### [TASK A]
According to the article about the Teamsters and TDU, what right had TDU won instead of a rigged convention?
### [TASK B]
In the listing, rewrite the lines starting with the line with "What do you see at coordinates (26, 11)" and going on through the line with "center [111, 54].", changing "pivot table" to "chart wizard" and leaving everything else as it is.

### [EXCERPT PROVIDED]
# # # #

Friday, May 10, 2024

What’s Really Going on with the Teamsters and with TDU?


 Facebook

 MAY 9, 2024

As Shawn Fain has acknowledged, Teamsters for a Democratic Union helped to inspire and provide a model for the Unite All Workers for Democracy (UAWD) caucus and for the United Auto Workers membership more generally. TDU’s more than forty-year history of rank-and-file organizing, opposition to corrupt union officials, and struggles for union democracy and alternative leadership provided the playbook. TDU had won the right to one member, one vote, rather than a rigged convention, and Fain and the UAW also fought for and won that right too. Both of us, the authors of this article, are proud of our years in TDU, of the contributions we made to the organization, and we admire the rank-and-filers who continue that work today. We’re glad to see that it has had a positive influence on the UAW and on some other unions as well.

# # # #

### [RECORD EXTRACTS]
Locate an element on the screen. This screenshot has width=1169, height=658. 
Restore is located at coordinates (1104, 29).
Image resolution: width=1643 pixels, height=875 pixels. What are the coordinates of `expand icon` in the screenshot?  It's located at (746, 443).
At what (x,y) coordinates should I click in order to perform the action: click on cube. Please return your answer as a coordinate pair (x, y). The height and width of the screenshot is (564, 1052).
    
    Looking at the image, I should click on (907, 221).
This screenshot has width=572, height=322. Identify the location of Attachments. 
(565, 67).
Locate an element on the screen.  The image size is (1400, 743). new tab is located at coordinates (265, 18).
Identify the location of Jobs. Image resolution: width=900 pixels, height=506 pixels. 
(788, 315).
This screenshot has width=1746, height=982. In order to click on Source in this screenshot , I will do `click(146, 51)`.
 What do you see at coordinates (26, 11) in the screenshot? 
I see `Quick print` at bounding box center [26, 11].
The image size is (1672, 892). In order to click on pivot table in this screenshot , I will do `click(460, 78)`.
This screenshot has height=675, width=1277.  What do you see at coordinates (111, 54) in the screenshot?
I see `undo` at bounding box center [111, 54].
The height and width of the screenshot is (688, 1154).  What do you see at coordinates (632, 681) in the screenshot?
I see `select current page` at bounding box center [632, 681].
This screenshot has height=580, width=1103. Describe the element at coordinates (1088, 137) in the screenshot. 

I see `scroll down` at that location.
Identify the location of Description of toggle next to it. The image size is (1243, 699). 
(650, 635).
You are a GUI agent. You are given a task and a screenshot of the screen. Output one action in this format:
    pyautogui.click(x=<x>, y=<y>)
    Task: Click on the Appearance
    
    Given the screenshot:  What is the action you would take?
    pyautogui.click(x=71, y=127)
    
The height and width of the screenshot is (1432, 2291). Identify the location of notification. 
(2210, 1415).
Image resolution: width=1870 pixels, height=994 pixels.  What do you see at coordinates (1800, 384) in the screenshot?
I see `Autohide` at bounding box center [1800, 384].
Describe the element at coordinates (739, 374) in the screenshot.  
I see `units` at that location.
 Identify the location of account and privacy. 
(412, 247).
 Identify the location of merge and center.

# # # #

### [EXERCISE RESULT A]
The right to one member, one vote.

### [EXERCISE RESULT B]
 What do you see at coordinates (26, 11) in the screenshot? 
I see `Quick print` at bounding box center [26, 11].
The image size is (1672, 892). In order to click on chart wizard in this screenshot , I will do `click(460, 78)`.
This screenshot has height=675, width=1277.  What do you see at coordinates (111, 54) in the screenshot?
I see `undo` at bounding box center [111, 54].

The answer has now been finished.